Ora è ufficiale, la Serie A non si ferma ma giocherà a porte chiuse almeno fino al 3 aprile. In serata il Presidente del Consiglio Giuseppe Conte ha infatti firmato un decreto che recepisce e proroga alcune delle misure già adottate per il contenimento e la gestione dell’emergenza Coronavirus e ne introduce ulteriori, volte a disciplinare in modo unitario il quadro degli interventi su tutto il territorio nazionale. Ecco la parte del testo che riguarda lo sport: «Sono sospesi altresì gli eventi e le competizioni sportive di ogni ordine e disciplina, svolti in ogni luogo, sia pubblico sia privato; resta comunque consentito, nei comuni diversi da quelli di cui all’allegato 1 al decreto del Presidente del Consiglio dei ministri 1° marzo 2020, e successive modificazioni, lo svolgimento dei predetti eventi e competizioni, nonché delle sedute di allenamento degli atleti agonisti, all’interno di impianti sportivi utilizzati a porte chiuse, ovvero all’aperto senza la presenza di pubblico; in tutti tali casi, le associazioni e le società sportive, a mezzo del proprio personale medico, sono tenute ad effettuare i controlli idonei a contenere il rischio di diffusione del virus COVID-19 tra gli atleti, i tecnici, i dirigenti e tutti gli accompagnatori che vi partecipano.
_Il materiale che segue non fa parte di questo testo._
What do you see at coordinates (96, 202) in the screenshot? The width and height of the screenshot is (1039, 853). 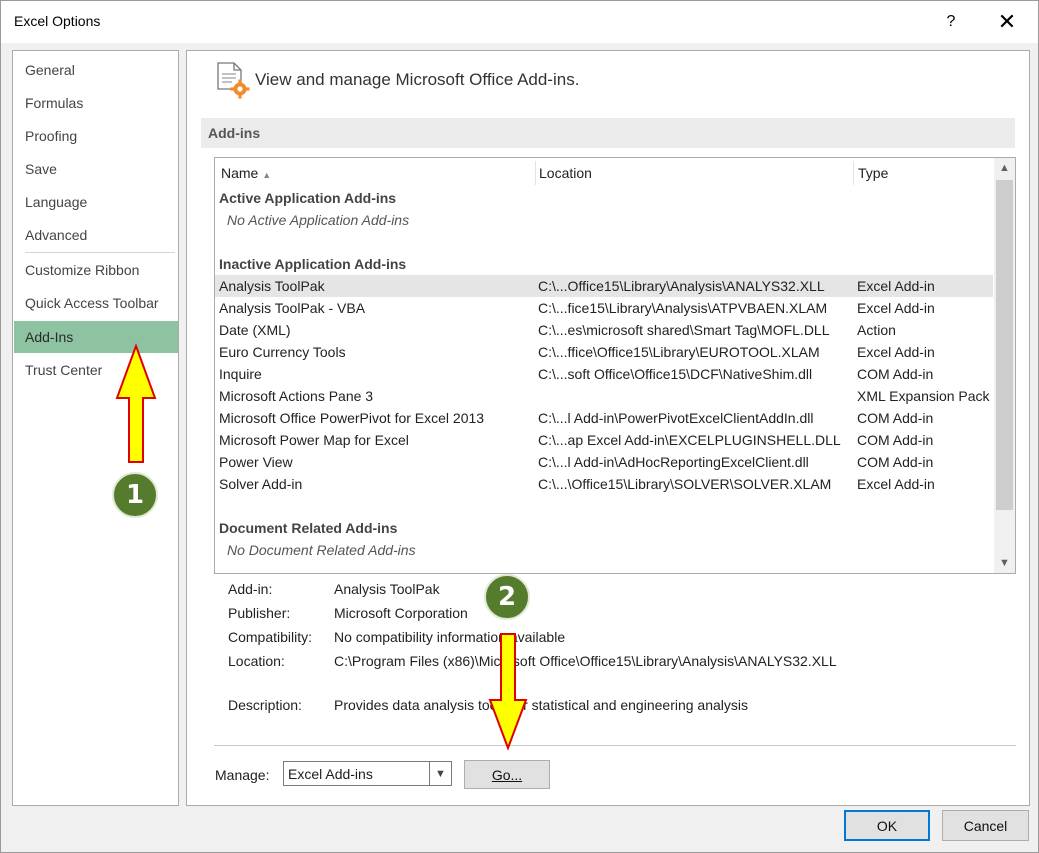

Lo sport di base e le attività motorie in genere, svolte all’aperto ovvero all’interno di palestre, piscine e centri sportivi di ogni tipo, sono ammessi esclusivamente a condizione che sia possibile consentire il rispetto della raccomandazione di cui all’allegato 1, lettera d)». All’art 4, comma 1, si legge inoltre: «Le disposizioni del presente decreto producono il loro effetto dalla data di pubblicazione sulla Gazzetta Ufficiale della Repubblica italiana e sono efficaci, salve diverse previsioni contenute nelle singole misure, fino al 3 aprile 2020».
Relativamente al massimo campionato di calcio, in questo weekend verranno recuperate le gare della 26^ giornata rinviate durante lo scorso fine settimana. Il programma dovrebbe aprirsi alle ore 20:45 di sabato con Sampdoria-Verona, mentre domenica toccherà a Milan-Genoa (12:30), Parma-Spal (15), Sassuolo-Brescia (15), Udinese-Fiorentina (18) e Juventus-Inter (20:45). Bologna quindi a riposo, con ogni probabilità i rossoblù torneranno in campo venerdì 13 alle 20:45 per sfidare la Juventus al Dall’Ara: l’ufficialità di tale slittamento è attesa nelle prossime ore.